Corrían los últimos días de 1916, cuando, una mañana, después de meses de confusa existencia, languidecida por el miedo a lo desconocido, se operó en Manú un saludable pero, terrible despertar. Entonces, su orgullo mayestático, su virginal pudor, su espanto ante la sola idea de inspirar piedad..., todas aquellas vanidades que le hacían silenciar su grito más trágico, auténtico e imprecador y, su ufana naturaleza que le imponía acallar su horadante grito de infinita recriminación al destino, ceden ante la cruel realidad y, decide volver a su ciudad natal para volver a encontrarse consigo mismo, enfrentarse a la adversidad, erguirse ante la vida y triunfar sobre su único digno adversario: la muerte. Su campo de batalla iba ser el lugar que él mejor conocía y, el cielo que lo vio nacer iba a ser testigo de aquella lucha que, por sombrío y atroz, se insinuaba feroz.
Aquí, como en un paréntesis, es bueno recordar que Ortiz Guerrero, en su segunda venida a la capital paraguaya (1920), a pesar de su enfermedad militó activamente en la Agrupación Patriótica Guarania. Esta agrupación estaba conformada por selectos jóvenes como Juan Natalicio González (el 15 de enero de 1920 había empezado a publicar su revista Guarania), Facundo Recalde, Leopoldo Ramos Giménez, Ortiz Guerrero, Pablo Max Insfrán, Arturo Alsina, José Concepción Ortiz, Darío Gómez Serrato, Manuel Cardoso, Félix Fernández, Rivas Ortellado, Agustín Pío Barrios, Fontao Meza, Herib Campos Cervera y, más tarde, Herminio Giménez, José Asunción Flores y Julio Correa; amparados todos ellos por el “paraguas” justiciero del anarquismo de Delfín Chamorro y del aliento nacionalista de Juan O’Leary. El grupo se había organizado con la propuesta de avanzar nada menos que sobre la construcción de un nuevo Paraguay, poniendo como base los siguientes objetivos: 1) reivindicar la figura del Mcal. López; 2) dignificar el idioma guaraní; 3) llamar la atención sobre la situación de los mensúes en los yerbales; 4) denunciar el crimen contra los nativos, quienes eran cazados como animales en el campo, y, 5) sacar a la música paraguaya de su chatura.

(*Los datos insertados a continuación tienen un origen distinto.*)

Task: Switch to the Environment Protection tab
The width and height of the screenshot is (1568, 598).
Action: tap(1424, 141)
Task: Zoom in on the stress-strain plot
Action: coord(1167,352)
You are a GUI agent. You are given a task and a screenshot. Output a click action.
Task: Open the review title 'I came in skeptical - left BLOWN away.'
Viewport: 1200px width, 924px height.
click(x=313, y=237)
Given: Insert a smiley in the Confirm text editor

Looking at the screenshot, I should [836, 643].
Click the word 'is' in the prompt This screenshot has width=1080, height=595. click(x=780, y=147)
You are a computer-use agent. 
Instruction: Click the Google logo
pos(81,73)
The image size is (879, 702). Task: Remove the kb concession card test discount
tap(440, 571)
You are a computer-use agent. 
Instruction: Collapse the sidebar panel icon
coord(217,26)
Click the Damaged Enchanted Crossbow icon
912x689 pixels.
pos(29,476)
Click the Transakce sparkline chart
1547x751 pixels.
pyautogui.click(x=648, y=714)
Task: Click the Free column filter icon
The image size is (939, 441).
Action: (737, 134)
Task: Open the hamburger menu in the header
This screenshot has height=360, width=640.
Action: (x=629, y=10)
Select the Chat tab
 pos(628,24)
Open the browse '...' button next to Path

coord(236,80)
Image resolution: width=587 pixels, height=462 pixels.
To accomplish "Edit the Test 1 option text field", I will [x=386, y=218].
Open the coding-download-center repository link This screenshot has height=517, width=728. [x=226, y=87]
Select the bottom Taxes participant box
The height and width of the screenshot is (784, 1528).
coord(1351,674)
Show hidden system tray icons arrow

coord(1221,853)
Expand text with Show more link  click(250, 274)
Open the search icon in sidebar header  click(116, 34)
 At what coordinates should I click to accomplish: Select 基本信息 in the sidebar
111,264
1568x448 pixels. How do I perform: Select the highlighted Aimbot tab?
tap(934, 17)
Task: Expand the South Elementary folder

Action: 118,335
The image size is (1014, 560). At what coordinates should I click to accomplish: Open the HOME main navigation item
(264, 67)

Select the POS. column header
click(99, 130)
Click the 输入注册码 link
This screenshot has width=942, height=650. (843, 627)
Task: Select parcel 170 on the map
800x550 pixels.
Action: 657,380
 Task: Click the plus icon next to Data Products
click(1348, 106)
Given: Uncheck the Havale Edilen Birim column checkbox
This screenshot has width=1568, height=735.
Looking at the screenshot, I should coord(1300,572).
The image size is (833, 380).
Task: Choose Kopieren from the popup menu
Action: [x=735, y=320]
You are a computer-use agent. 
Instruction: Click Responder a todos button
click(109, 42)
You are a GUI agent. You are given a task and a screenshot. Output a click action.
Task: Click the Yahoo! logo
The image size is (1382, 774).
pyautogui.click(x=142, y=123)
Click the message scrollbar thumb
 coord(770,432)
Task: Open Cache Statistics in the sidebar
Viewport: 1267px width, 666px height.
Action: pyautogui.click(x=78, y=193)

Y, si hacemos una retrospectiva o estudio sobre las producciones de los integrantes de aquella agrupación mencionada, encontraremos que cada uno de ellos aportó su talento, su “grano de arena” para cumplir a cabalidad con los objetivos señalados; de aquél grupo surgieron las primeras obras de teatro de “denuncia”; los mejores poemas de vanguardias - “sociales”- en guaraní y en castellano y, de uno de sus integrantes, nada menos que un nuevo género musical denominado guarania; ellos aportaron los mejores cantos para reivindicar la desairada figura del Mariscal López.
Ortiz Guerrero, sin duda es el POETA PARAGUAYO; sólo un auténtico poeta pudo haber escrito aquellos mensajes de tan perdurable belleza como son muchas de sus obras.